TO DO: Reproduce the data verbatim from the line containing "Click the SAMBA" through the line containing "(x=486, y=26)", including both of those lines.

DATASET RECORDS:
━━━━━━━━━━━━━━━━

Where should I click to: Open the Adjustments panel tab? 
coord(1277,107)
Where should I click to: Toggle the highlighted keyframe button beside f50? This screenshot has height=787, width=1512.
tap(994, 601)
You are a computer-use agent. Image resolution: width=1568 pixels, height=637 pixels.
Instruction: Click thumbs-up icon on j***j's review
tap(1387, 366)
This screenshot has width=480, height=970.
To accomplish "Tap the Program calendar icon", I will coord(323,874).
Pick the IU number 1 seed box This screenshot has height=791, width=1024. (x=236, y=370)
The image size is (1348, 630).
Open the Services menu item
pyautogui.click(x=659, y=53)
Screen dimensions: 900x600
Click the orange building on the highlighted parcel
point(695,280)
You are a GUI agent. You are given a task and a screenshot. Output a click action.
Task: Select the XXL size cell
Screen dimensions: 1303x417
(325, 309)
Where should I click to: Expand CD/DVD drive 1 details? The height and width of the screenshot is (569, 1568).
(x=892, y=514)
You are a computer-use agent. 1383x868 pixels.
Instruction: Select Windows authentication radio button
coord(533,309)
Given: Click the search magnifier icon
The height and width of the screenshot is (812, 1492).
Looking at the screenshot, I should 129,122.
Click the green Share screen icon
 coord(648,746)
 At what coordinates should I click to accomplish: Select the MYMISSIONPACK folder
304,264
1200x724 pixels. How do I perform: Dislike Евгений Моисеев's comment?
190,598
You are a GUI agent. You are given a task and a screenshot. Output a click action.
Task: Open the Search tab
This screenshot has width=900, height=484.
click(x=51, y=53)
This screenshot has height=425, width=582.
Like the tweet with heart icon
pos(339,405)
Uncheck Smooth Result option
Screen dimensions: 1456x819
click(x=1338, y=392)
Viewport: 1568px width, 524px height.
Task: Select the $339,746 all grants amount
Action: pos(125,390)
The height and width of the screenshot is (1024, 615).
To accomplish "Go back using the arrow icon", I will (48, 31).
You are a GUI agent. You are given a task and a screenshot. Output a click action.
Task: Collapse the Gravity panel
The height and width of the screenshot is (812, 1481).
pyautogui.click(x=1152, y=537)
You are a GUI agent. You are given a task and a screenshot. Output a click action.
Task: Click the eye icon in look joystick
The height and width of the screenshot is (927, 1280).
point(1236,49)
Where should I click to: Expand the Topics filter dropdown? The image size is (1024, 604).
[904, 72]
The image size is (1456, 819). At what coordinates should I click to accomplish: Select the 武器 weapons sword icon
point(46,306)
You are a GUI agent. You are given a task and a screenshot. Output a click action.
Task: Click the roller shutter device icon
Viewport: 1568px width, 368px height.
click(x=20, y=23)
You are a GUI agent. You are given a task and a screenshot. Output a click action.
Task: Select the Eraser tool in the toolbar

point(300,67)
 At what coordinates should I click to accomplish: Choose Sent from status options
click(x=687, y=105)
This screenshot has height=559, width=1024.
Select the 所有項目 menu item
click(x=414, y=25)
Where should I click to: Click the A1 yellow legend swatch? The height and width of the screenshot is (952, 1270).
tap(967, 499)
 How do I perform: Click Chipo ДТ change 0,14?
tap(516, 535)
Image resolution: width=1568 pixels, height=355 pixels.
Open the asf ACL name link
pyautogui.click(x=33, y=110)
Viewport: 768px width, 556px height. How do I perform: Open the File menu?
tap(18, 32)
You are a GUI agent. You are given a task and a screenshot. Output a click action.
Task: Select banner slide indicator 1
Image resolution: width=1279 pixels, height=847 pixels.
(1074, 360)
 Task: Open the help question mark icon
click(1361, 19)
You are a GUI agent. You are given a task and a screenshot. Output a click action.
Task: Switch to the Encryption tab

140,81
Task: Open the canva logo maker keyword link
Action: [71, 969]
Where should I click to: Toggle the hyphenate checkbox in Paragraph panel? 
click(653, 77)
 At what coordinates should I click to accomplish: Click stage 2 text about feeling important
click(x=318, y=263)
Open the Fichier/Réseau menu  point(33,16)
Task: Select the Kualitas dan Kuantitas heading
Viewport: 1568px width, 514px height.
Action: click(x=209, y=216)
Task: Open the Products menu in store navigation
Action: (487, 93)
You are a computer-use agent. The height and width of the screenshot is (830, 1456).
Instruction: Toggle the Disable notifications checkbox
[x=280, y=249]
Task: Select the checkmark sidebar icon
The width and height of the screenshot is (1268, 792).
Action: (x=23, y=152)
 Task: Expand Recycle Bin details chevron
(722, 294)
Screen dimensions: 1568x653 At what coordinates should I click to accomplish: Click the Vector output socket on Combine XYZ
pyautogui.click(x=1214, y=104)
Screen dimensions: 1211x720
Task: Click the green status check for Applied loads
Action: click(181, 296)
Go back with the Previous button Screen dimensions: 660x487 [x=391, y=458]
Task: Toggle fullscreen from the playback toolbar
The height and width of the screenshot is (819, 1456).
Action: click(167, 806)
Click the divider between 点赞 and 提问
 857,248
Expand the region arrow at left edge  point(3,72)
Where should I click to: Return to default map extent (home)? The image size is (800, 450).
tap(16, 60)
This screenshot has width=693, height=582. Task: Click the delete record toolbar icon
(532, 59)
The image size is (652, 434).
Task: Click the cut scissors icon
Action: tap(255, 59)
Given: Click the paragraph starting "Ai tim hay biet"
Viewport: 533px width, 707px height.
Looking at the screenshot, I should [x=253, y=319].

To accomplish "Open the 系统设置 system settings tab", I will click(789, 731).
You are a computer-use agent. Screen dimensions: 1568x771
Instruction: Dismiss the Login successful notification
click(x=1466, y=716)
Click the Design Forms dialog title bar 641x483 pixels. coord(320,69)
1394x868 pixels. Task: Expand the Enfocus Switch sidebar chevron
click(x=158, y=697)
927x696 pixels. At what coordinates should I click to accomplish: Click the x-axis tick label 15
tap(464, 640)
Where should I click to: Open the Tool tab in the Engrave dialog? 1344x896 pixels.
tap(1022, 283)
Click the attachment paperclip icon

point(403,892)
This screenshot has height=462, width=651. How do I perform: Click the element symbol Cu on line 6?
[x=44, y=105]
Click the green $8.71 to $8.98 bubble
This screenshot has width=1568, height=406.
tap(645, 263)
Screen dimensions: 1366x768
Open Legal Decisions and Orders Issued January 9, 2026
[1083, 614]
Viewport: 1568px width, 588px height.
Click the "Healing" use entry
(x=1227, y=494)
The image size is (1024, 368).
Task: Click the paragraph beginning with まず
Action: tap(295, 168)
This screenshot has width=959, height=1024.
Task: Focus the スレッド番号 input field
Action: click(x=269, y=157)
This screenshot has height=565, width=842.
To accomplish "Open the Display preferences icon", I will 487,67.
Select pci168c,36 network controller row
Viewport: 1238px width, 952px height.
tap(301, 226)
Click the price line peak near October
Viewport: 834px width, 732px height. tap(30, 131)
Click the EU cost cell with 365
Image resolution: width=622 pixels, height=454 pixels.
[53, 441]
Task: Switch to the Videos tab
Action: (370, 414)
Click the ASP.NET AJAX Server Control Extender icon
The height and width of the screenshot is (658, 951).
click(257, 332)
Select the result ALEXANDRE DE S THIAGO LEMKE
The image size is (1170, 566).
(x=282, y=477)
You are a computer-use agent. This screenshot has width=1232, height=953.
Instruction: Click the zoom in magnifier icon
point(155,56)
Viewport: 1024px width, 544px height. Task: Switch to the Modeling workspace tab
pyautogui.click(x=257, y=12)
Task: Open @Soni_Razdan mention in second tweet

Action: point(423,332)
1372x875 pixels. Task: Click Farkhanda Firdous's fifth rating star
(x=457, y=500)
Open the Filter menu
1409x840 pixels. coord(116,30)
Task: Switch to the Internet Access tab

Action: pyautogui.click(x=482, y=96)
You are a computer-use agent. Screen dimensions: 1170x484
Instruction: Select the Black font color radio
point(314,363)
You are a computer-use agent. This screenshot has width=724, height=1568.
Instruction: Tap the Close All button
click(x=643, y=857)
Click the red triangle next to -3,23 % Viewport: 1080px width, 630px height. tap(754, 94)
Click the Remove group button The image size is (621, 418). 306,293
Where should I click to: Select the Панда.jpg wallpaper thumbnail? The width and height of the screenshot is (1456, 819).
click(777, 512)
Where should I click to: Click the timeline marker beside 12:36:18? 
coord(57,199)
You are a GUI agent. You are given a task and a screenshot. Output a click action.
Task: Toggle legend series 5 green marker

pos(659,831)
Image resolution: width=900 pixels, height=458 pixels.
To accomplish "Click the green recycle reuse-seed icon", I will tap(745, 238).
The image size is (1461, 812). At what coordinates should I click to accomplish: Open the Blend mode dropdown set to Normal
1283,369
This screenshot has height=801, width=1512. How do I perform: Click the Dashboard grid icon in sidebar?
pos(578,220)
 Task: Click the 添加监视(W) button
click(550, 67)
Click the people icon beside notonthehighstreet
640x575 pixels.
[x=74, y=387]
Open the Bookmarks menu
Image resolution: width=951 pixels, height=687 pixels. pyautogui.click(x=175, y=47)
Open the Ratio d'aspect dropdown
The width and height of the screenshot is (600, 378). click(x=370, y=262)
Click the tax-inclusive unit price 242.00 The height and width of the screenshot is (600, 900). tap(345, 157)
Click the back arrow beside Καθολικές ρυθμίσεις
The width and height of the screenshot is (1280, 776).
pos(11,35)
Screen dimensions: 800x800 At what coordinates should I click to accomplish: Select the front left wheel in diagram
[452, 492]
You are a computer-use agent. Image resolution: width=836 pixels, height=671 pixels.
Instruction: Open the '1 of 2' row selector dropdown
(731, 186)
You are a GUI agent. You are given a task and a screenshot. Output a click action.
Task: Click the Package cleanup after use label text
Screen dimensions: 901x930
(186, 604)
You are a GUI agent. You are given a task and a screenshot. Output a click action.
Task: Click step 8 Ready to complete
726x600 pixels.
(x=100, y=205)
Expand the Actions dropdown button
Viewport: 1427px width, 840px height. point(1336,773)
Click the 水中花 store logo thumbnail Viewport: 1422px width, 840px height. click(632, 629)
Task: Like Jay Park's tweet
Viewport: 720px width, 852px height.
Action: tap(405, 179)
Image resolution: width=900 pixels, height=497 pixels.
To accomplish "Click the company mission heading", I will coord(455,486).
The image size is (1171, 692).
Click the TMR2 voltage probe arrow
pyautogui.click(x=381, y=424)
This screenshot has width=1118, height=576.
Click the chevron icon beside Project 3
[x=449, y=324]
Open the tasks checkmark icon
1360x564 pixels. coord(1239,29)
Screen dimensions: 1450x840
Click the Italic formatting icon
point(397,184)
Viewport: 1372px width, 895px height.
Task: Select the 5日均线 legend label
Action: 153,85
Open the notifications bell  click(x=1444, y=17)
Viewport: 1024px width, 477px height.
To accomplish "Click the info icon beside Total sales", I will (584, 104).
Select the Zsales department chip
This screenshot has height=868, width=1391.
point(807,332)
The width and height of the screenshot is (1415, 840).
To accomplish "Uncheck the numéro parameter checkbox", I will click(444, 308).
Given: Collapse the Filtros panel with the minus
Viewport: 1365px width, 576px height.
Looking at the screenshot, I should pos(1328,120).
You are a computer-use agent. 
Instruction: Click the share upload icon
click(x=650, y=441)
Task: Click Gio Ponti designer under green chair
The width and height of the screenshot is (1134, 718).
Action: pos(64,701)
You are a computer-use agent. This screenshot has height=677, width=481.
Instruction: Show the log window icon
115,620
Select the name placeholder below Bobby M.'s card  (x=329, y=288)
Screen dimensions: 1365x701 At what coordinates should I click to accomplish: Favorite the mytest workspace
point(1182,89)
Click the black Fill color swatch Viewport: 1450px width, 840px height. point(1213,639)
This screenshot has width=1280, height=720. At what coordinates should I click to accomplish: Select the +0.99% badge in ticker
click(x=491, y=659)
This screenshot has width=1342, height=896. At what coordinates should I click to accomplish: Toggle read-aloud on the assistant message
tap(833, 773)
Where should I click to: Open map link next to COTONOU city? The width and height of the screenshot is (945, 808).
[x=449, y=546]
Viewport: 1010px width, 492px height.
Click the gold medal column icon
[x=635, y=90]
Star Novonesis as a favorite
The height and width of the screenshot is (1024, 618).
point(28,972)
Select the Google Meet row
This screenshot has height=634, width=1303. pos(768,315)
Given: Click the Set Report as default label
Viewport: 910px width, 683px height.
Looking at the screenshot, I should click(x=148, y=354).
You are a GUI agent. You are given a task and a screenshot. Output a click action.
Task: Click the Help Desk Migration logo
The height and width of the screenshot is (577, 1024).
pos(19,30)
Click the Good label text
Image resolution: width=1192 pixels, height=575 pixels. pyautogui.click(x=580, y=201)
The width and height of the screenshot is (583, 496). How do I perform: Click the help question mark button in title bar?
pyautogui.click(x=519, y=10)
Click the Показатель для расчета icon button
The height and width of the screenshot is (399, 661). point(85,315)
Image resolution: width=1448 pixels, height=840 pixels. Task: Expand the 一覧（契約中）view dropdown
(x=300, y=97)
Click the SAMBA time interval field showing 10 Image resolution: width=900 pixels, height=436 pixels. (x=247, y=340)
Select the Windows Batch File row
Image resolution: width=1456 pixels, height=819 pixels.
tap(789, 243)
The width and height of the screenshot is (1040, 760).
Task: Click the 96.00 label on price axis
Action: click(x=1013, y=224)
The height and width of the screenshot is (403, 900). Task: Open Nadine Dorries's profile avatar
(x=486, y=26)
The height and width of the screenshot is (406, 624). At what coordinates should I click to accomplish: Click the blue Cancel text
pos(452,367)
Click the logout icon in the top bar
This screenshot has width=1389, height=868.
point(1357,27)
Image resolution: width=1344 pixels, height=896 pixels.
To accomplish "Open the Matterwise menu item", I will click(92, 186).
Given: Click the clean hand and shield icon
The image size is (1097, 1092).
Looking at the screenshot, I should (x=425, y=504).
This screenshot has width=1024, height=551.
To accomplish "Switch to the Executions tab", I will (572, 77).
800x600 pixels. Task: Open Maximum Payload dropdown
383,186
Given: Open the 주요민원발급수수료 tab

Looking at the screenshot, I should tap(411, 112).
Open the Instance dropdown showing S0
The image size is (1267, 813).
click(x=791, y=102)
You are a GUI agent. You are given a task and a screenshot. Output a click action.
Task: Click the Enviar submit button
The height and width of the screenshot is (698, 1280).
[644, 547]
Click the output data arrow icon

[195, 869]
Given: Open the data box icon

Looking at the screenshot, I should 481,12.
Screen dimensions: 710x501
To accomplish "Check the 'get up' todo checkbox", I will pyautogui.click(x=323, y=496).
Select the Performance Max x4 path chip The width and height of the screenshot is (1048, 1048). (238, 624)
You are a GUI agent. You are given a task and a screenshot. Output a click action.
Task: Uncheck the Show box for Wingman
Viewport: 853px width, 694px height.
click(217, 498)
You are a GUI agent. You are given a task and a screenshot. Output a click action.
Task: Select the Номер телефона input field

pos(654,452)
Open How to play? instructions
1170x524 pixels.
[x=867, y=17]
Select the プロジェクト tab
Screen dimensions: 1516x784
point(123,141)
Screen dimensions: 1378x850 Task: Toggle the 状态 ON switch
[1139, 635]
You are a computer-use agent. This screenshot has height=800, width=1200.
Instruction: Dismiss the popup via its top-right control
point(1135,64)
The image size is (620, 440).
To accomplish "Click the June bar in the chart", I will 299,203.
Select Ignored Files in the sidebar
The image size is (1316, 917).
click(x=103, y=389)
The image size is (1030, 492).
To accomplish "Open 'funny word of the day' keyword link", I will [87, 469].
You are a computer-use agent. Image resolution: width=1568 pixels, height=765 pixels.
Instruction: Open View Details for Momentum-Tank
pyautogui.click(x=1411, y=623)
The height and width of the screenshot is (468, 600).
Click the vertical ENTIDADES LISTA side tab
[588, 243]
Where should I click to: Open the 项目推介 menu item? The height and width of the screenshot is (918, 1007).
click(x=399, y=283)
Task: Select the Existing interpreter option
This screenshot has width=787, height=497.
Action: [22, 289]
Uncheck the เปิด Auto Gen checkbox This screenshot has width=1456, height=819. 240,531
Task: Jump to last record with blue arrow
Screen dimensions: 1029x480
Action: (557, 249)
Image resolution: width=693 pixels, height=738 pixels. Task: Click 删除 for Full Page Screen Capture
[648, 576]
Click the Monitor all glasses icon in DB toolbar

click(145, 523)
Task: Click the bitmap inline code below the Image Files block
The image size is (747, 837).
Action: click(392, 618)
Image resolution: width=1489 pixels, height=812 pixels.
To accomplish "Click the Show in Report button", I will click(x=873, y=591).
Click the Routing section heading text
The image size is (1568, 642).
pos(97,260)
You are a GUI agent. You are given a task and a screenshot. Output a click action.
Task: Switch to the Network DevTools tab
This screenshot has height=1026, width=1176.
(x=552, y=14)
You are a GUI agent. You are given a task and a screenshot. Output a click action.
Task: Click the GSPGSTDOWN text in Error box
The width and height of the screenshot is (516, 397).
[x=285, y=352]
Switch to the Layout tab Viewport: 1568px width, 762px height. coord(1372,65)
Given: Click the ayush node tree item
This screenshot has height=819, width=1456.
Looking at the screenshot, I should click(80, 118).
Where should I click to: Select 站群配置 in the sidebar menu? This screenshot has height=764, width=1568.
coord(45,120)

━━━━━━━━━━━━━━━━

SOLUTION TO THIS TASK:
Click the SAMBA time interval field showing 10 Image resolution: width=900 pixels, height=436 pixels. (x=247, y=340)
Select the Windows Batch File row
Image resolution: width=1456 pixels, height=819 pixels.
tap(789, 243)
The width and height of the screenshot is (1040, 760).
Task: Click the 96.00 label on price axis
Action: click(x=1013, y=224)
The height and width of the screenshot is (403, 900). Task: Open Nadine Dorries's profile avatar
(x=486, y=26)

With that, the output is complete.